Storage of XML Data in Object-Relational Database Systems

For all the merits of native XML databases, ORDBMSs are scalable, provide transactions, query optimization, and so on. Extending object-relational databases to support XML is very important for their vendors. There are several challenges to store XML documents in an ORDBMS. • Storage of XML documents. For data-centric XML documents, ORDBMS can utilize DTD/XML Schema to guide the relational representation of XML documents. For document-centric XML documents, since a document is often retrieved as a whole, XML documents can be stored as a VARCHAR or CLOB datatype in the table. In many cases, a hybrid approach is used, where well-structured data is shredded into relational data, and mixed fragments are stored as whole. There are much research on mapping between XML documents and ORDBMS [91, 66, 61, 67]. • Query of XML documents. Although data can be easily retrieved from relational tables, in reality tagged XML documents are needed on the fly. So ORDBMSs have to provide XML publishing functions that can tag relational data as XML documents or fragments, and aggregate the data as hierarchical XML documents.
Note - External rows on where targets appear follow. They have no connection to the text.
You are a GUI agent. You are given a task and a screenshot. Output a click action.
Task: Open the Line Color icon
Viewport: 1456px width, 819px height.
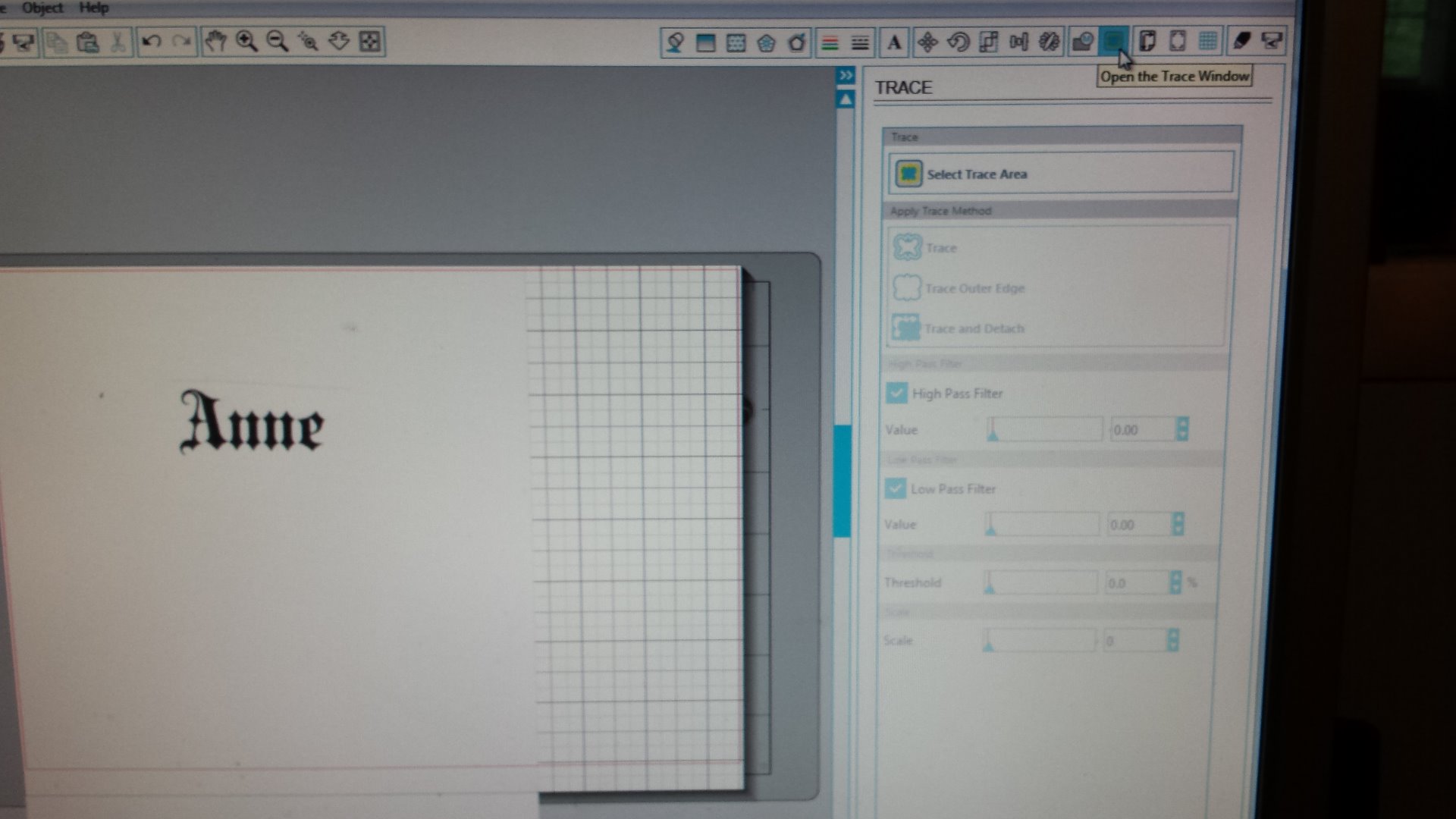[x=830, y=42]
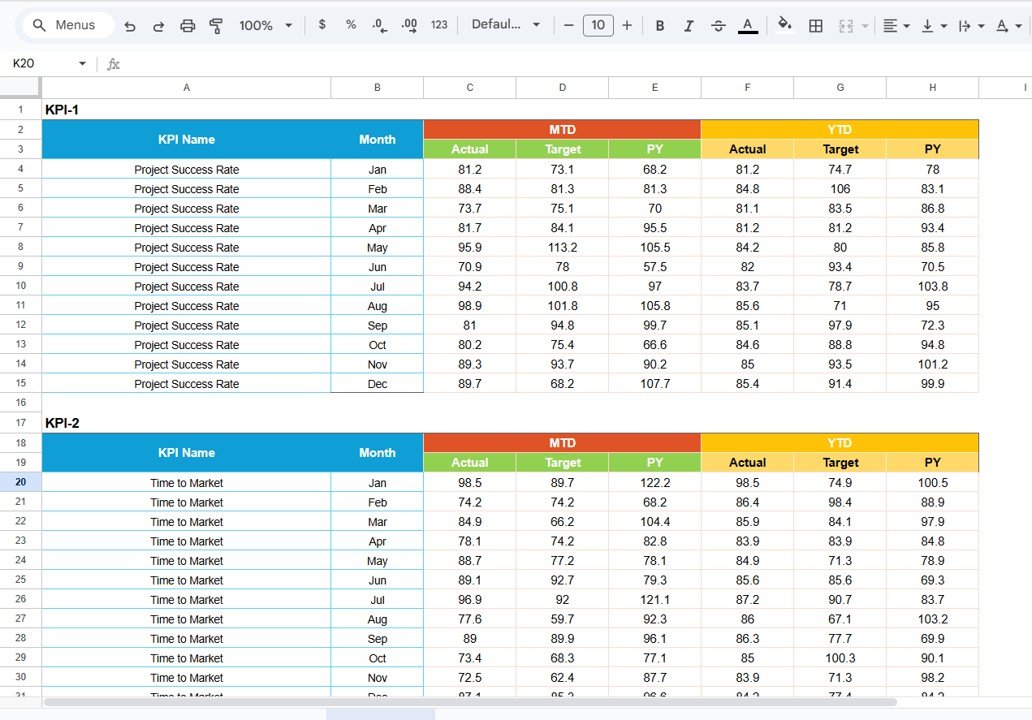Open the zoom level dropdown showing 100%

point(264,25)
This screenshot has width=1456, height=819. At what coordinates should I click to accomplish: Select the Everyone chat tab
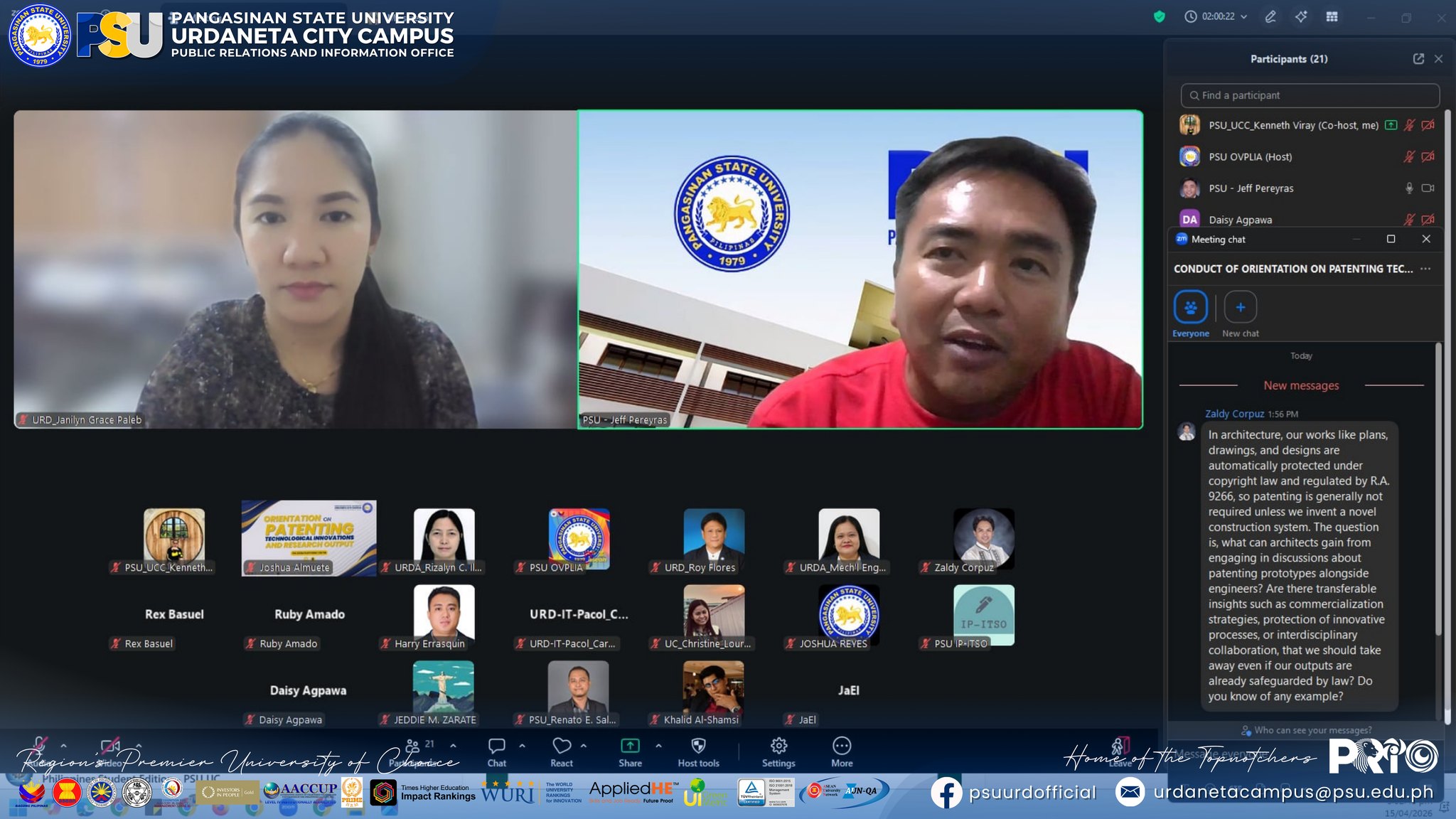pos(1190,314)
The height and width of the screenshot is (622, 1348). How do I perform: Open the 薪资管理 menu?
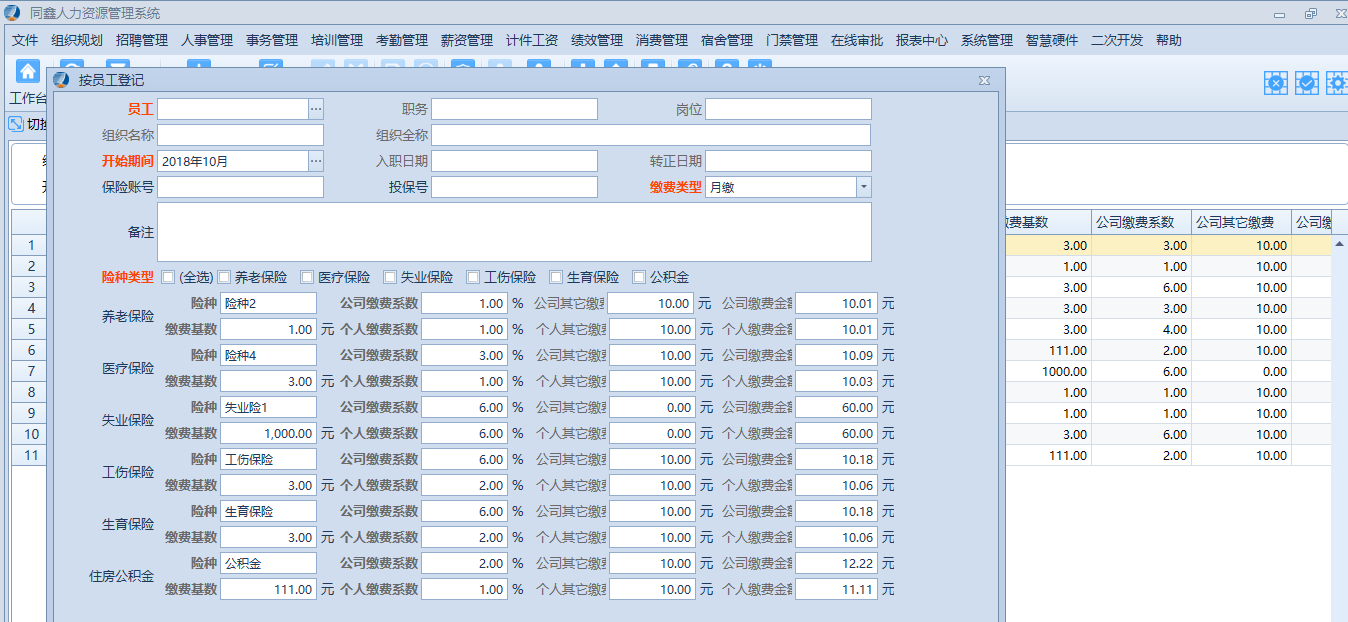click(467, 40)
SQL/XML [18] proposed a set of XML publishing functions in SQL. Another direction is to use a middleware such as XPERANTO [43, 68] to publish XML documents from relational data. The relational data will be viewed as XML views, and users can specify XML queries upon views in the middleware. The queries are transformed and optimized as SQL queries, and the query results are tagged by the middleware as XML documents and returned to the users.

103

• Indexing of XML documents. When an XML document is shredded into relational data, existing indexing techniques can be applied to such data. If an XML document is stored as a LOB datatype, side tables can be built to store extracted node values and use them for indexing. This approach is not generic, and if a node is not in the side tables, it is hard to query upon it. Oracle 10g [14] provides a new datatype XMLType, and the underlined storage and indexing of such datatype can be potentially provided. SQL/XML New in SQL 2003 standard as Part 14, SQL/XML [18] defines how SQL can be used in conjunction with XML in a database. There are several goals of this standard: • Defining the mapping between SQL identifiers and XML identifiers, and between SQL datatypes and XML datatypes. XML and SQL have different identifier schemes, for example, no space is allowed in XML tag names, thus the mapping will replace a space in relational column name into an encoded string in the XML tag name. The mapping of datatypes are defined based on restricted (or derived) data types in the XML Schema. • Defining XML publishing functions in SQL. Basically there are two types of XML publishing functions: scalar publishing functions and aggregate publishing functions. XML scalar functions construct an XML element or attribute by concatenating and tagging column values. XML aggregate functions aggregate a group of XML elements generated by XML scalar functions and generate a hierarchical structured XML document or fragment. • Defining XML datatype in RDBMS. To efficiently support XML storage and query, a new XML datatype (or XMLType) in RDBMS is proposed,

104

which provides the opportunities on special storage and indexing handling of such type. The implementation of XMLType is vendor-specific. • Defining SQL functions to search, extract or update XML documents. SQL/XML also defines a set of functions to search, extract, and update XML documents stored in XMLType columns based on XPath expressions.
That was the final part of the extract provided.